- Exercise prompt -
Look for "mode" in each line of the records, and copy the lines that have it.

- Pixel coordinate grounding data -
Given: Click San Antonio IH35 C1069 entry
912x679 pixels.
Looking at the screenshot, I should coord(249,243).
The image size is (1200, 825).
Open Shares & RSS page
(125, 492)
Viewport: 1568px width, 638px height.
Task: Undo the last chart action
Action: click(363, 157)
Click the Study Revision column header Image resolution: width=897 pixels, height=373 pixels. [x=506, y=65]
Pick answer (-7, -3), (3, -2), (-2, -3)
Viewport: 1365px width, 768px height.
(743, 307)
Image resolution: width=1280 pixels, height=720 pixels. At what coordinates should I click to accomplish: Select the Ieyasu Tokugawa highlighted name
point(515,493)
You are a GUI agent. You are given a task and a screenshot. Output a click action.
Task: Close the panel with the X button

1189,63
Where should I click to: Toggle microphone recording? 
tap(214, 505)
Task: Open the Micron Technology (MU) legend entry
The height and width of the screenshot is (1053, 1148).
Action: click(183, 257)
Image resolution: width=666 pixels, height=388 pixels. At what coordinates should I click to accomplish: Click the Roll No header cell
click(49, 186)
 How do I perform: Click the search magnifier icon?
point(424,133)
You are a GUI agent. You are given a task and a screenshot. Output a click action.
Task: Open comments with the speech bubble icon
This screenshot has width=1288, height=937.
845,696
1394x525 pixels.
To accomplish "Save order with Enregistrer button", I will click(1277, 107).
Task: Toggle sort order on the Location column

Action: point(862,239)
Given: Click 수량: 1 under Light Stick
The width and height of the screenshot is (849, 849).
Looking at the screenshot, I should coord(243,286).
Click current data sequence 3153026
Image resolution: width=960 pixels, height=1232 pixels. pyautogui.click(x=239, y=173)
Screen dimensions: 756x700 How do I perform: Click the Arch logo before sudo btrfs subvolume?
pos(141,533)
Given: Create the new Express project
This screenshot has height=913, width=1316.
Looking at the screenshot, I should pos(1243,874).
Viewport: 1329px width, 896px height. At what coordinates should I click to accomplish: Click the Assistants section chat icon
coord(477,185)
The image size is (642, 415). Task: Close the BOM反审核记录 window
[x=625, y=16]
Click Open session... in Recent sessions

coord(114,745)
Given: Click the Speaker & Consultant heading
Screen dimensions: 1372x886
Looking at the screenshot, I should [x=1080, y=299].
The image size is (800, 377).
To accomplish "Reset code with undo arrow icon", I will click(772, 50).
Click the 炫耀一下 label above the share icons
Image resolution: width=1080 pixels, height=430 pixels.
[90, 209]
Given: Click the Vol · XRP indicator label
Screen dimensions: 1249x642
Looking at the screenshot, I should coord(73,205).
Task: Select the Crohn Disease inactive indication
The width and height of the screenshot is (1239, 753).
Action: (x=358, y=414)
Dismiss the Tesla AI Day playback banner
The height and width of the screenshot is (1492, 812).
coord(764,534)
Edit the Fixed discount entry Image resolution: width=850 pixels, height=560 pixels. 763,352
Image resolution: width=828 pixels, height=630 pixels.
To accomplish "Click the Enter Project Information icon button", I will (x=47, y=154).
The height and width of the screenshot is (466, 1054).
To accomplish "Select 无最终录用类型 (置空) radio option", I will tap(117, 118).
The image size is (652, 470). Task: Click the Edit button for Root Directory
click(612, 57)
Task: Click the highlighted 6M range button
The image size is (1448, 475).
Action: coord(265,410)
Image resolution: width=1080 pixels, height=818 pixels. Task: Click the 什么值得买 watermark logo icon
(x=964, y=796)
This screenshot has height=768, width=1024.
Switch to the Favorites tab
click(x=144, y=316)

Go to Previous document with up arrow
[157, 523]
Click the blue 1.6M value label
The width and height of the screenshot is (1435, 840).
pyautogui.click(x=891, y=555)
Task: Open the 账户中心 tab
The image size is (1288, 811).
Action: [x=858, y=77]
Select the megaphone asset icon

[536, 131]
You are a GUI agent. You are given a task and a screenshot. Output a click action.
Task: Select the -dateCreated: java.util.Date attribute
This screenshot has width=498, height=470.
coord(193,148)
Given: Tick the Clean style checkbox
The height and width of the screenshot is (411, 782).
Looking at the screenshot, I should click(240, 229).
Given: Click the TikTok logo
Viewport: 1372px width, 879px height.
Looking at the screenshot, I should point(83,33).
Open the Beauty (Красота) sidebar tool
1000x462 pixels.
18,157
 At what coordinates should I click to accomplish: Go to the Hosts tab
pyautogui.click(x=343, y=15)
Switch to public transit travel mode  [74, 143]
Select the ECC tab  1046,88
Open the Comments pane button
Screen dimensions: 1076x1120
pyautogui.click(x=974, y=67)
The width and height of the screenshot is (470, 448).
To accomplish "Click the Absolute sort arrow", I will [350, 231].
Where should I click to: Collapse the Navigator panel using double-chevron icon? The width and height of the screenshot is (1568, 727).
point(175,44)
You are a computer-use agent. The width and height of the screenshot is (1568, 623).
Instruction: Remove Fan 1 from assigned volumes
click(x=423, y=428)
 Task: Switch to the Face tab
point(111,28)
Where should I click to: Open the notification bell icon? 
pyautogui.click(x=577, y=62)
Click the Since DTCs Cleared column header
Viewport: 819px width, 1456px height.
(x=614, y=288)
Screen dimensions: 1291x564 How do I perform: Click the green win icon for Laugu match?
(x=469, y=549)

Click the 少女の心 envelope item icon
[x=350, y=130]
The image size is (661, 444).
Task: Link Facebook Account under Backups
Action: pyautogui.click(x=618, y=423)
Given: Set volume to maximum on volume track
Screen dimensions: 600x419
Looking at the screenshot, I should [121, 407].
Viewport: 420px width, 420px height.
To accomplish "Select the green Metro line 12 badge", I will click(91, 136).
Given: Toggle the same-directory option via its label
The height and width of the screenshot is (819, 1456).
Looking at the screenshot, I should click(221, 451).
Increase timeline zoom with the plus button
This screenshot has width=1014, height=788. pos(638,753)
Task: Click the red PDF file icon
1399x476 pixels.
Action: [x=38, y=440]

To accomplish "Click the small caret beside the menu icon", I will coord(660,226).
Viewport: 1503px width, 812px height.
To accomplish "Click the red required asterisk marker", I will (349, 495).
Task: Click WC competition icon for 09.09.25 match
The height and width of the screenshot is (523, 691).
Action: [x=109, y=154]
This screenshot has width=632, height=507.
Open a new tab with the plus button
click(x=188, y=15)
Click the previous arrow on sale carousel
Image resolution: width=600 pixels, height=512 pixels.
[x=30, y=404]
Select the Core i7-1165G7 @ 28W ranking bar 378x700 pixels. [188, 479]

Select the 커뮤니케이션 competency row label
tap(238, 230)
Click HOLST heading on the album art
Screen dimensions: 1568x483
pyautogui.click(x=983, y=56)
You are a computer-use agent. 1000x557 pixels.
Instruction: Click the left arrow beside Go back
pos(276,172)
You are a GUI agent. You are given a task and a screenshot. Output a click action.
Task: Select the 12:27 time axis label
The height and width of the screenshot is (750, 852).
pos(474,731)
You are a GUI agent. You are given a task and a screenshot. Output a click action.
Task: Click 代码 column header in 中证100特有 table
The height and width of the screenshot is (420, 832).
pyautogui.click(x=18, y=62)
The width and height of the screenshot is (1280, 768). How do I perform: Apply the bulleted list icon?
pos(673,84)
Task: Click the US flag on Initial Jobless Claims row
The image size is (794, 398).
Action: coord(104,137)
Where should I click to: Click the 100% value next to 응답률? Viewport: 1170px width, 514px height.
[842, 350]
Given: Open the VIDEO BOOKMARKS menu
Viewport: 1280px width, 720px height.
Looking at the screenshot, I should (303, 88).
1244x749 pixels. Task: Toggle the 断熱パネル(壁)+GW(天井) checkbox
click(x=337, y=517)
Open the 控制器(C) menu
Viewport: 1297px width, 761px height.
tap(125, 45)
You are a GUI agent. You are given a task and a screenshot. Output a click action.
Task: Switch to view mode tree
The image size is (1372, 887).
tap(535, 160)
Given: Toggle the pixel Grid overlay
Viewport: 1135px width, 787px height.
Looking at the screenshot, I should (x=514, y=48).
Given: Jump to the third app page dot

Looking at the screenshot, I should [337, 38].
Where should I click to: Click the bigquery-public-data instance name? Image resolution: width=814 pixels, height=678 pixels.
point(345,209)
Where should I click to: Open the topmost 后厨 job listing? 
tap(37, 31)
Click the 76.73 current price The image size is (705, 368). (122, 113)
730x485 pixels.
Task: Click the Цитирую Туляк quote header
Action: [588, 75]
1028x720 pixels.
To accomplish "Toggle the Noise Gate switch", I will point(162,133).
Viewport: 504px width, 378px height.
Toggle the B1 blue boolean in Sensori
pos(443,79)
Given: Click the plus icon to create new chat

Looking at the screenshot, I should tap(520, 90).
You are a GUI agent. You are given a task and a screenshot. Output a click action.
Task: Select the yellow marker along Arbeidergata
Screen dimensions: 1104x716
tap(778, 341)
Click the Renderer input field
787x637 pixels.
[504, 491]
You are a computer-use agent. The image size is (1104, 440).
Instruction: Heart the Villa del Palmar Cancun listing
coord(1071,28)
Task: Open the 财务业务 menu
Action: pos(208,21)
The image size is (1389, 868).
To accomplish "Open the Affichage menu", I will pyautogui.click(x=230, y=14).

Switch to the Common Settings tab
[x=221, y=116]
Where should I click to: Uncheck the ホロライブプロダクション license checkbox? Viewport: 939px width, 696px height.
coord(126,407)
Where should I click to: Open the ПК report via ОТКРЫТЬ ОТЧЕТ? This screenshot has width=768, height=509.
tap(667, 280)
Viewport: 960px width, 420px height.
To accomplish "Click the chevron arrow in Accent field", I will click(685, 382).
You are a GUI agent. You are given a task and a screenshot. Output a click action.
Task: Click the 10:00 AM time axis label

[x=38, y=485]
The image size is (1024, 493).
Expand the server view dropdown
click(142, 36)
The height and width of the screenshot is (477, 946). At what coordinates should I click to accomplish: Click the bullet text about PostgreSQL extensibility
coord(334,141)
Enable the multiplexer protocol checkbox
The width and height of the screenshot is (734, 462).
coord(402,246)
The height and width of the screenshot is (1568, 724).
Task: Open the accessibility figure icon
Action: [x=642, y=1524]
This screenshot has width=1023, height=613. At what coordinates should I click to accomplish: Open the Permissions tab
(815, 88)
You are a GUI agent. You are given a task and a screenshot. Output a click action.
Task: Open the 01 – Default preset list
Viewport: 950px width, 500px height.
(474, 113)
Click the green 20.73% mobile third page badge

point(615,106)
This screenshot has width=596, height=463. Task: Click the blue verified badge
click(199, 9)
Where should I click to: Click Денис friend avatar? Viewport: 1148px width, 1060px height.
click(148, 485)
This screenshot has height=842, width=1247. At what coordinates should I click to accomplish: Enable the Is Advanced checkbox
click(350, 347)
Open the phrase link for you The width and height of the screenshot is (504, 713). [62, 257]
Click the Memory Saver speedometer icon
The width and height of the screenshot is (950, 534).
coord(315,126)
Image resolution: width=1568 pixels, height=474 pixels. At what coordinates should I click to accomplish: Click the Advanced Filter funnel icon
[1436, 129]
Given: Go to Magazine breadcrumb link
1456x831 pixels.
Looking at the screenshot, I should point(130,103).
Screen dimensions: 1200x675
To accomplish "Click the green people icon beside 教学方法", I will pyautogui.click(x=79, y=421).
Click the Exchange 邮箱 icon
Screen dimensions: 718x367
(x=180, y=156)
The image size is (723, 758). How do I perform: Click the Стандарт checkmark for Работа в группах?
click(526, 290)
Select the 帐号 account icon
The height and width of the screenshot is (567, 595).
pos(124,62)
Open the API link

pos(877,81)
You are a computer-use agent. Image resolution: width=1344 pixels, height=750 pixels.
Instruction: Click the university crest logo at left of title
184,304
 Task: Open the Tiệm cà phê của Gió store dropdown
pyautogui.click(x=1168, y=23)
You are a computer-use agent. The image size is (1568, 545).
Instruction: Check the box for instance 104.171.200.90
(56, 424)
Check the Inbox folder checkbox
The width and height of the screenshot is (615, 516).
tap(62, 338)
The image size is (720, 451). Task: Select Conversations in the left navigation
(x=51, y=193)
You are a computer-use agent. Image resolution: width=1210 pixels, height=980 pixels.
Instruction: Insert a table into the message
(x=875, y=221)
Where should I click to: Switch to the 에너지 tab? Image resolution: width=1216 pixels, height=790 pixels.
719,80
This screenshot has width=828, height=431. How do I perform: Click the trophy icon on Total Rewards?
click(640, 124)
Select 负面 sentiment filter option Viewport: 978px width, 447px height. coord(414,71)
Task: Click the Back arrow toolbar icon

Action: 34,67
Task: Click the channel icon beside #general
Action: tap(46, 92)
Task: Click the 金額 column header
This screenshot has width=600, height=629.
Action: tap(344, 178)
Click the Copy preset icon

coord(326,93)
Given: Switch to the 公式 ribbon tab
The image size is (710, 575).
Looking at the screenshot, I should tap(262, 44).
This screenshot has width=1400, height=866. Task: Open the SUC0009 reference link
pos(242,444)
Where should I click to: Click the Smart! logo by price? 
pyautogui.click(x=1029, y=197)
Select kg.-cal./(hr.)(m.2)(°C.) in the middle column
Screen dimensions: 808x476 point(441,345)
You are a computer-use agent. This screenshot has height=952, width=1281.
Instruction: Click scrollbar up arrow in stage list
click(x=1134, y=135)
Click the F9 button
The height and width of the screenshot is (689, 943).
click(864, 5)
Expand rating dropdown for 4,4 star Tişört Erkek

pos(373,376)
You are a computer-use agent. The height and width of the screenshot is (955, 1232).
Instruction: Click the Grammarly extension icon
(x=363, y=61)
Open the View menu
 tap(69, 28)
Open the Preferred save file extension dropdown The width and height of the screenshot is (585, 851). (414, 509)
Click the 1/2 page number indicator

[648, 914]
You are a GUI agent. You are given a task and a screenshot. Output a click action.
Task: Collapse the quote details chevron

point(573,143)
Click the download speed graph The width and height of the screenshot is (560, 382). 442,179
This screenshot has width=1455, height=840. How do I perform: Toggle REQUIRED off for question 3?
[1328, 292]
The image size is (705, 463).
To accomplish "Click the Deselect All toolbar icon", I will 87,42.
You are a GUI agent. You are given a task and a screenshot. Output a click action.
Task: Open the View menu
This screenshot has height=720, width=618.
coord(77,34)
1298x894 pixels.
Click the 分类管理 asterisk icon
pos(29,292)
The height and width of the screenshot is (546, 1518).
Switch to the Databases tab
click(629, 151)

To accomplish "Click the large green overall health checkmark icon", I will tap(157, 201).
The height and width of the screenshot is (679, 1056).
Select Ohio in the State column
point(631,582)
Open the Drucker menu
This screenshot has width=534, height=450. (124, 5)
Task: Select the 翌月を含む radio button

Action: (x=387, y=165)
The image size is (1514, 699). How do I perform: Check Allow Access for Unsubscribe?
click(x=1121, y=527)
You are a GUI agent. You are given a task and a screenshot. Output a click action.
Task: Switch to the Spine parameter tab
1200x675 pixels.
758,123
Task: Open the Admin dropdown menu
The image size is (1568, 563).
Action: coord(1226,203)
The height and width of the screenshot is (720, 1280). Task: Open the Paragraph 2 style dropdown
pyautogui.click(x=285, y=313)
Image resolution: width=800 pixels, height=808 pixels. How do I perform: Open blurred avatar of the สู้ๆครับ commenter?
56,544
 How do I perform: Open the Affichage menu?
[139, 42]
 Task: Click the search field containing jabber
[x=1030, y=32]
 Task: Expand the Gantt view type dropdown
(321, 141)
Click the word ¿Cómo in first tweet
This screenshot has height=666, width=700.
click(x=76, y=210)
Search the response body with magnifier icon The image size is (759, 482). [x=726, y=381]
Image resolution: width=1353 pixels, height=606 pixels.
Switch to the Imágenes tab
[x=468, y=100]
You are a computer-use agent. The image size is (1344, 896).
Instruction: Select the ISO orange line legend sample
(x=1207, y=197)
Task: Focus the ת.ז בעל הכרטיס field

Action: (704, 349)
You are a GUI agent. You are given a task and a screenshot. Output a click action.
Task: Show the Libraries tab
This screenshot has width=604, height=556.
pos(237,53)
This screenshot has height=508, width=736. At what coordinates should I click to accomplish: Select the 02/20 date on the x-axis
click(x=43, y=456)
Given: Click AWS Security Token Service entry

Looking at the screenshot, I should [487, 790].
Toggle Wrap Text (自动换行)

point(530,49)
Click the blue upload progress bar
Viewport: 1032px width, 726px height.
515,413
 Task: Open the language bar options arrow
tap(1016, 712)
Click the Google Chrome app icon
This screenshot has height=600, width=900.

- Response area -
Switch to public transit travel mode  [74, 143]
Task: Switch to view mode tree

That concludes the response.